Dengan contoh kasus di atas, kitapun sebenarnya harus melakukan demokratisasi secara bersungguh-sungguh. Ini harus dimulai dengan menegakkan kedaulatan hukum, yang berarti “membenahi diri” untuk menciptakan pemerintahan yang taat kepada undang-undang. Ini juga berarti keharusan untuk melakukan rekonsiliasi nasional secara keseluruhan. Umpamanya saja, dengan menghentikan proses pengadilan atas kasus-kasus BLBI, apabila 95% kekayaan yang diperoleh dengan cara menggelapkan uang negara dikembalikan kepada negara. Namun penghentian proses pengadilan ini hanya berlaku untuk kasus perdata, sedangkan kasus pidana tetap berada di tangan para pelaksana hukum. Bahkan proses seperti ini harus berlangsung secara transparan. Selain itu seluruh PNS dan militer, serta kaum pensiunan, memperoleh kenaikan pendapatan dari negara. Ini untuk memungkinkan dikikisnya sumber-sumber utama KKN di negeri ini, yang kemudian diikuti oleh pelaksanaan hukum secara konsisten dan tuntas.

Akhirnya harus menjadi jelas siapakah yang harus bertanggung jawab atas “kacau-balaunya” persiapan, pelaksanaan dan penghitungan suara dalam rangkaian kegiatan pemilu di negeri kita tahun ini. Ini berati, kita harus sanggup memilah-milahkan mana yang menjadi tanggung jawab KPU, mana pula yang menjadi tanggung jawab Mahkamah Konstitusi atau Panwaslu.

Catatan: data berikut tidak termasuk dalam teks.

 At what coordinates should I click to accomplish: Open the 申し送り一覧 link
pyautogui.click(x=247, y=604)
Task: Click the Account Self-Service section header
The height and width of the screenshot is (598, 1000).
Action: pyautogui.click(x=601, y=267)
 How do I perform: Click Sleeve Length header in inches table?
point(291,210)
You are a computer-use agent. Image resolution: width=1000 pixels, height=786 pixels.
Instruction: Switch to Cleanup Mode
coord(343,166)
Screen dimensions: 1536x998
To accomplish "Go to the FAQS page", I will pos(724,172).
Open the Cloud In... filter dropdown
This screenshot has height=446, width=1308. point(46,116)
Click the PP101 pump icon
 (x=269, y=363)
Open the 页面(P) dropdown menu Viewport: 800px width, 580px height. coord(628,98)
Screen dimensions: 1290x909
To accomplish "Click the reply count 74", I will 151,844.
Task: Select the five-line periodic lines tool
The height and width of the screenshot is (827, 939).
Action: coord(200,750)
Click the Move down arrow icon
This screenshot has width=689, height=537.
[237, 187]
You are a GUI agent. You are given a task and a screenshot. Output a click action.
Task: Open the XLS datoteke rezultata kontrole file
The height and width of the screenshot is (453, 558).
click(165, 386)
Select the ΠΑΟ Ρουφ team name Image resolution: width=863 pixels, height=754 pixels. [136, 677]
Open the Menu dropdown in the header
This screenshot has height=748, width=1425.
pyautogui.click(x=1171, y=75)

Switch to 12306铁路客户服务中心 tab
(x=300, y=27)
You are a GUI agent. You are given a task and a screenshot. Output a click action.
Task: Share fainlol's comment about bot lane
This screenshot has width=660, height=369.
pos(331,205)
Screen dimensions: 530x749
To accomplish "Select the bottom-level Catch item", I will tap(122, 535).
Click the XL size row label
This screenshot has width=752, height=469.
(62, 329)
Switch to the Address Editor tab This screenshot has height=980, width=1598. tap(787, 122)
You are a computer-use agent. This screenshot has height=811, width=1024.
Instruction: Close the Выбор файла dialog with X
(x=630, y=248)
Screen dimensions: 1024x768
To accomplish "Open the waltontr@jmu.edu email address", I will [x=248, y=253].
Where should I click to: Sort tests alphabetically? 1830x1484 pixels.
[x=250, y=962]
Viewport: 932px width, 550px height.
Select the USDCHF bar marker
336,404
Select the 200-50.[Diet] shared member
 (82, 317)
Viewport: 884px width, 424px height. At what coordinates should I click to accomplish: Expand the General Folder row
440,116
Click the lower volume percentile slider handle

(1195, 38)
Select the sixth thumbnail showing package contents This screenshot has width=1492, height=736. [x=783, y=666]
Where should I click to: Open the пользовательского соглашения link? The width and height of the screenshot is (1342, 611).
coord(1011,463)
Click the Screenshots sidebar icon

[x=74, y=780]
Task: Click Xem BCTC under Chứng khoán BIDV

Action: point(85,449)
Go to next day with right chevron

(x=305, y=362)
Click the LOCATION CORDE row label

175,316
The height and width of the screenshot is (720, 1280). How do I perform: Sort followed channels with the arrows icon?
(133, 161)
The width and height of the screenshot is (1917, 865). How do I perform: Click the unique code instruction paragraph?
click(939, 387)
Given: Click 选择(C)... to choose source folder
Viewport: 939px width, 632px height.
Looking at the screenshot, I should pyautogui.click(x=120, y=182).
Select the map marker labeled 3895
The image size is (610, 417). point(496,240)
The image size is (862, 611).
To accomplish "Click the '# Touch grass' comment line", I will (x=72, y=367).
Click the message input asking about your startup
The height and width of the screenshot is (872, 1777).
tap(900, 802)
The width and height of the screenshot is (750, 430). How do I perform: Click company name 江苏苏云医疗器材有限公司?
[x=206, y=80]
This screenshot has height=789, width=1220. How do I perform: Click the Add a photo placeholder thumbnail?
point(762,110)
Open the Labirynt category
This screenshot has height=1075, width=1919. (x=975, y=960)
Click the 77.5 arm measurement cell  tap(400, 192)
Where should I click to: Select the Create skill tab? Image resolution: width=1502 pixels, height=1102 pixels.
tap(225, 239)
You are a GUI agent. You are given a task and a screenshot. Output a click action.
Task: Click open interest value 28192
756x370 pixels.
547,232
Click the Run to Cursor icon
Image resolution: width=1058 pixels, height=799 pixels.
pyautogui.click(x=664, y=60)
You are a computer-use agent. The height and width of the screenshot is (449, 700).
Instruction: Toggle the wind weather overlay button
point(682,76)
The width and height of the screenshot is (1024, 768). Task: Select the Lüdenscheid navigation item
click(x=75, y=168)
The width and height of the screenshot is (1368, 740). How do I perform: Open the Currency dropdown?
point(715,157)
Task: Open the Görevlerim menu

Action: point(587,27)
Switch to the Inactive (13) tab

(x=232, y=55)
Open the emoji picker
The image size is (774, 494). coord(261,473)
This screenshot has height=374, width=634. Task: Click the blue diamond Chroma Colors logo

Baru dengan demikian, kita dapat memastikan adakah pemilu yang cacat hukum itu dapat diterima hasilnya oleh masyarakat luas atau tidak. Demikian pula, pemihakan pihak Polri kepada salah satu pihak diantara para peserta pemilu Presiden-Wakil Presiden pada putaran pertama, mana yang jujur dan mana yang melakukan tindakan yang turut serta dalam pemilu, guna mengetahui agar elemen-elemen peserta pemilu itu dapat dijaga di masa datang, dari tindakan-tindakan salah pada 20 September 2004 nanti.

Keberanian sikap memikul tanggung jawab atas kesalahan-kesalahan yang dilakukan, adalah langkah pertama ke arah penyehatan sistem politik kita, yang kemudian dapat dijadikan modal untuk pengembangan kebesaran dan kekuatan sebenarnya dari negara kita. Memang bangsa kita adalah bangsa yang besar dan kuat, sesuai dengan jumlah penduduk kita sebesar lebih dari 205 juta orang. Negara kita terletak dilintas utama perniagaan internasional, yang memungkinkan kita mengambil peranan dagang dan militer yang bersifat strategis. Itu akan membawa kita kepada peranan politik yang juga besar. Apalagi didukung oleh kekayaan alam yang berlimpah-limpah; dalam bentuk produk-produk hutan, hasil-hasil tambang dan kekayaan laut yang luar biasa besarnya. Ditambah dengan budaya aneka ragam yang kita miliki, jelas bahwa kita memiliki masa depan yang gemilang sebagai negara. Mudah mengatakannya, namun sulit mewujudkannya, bukan?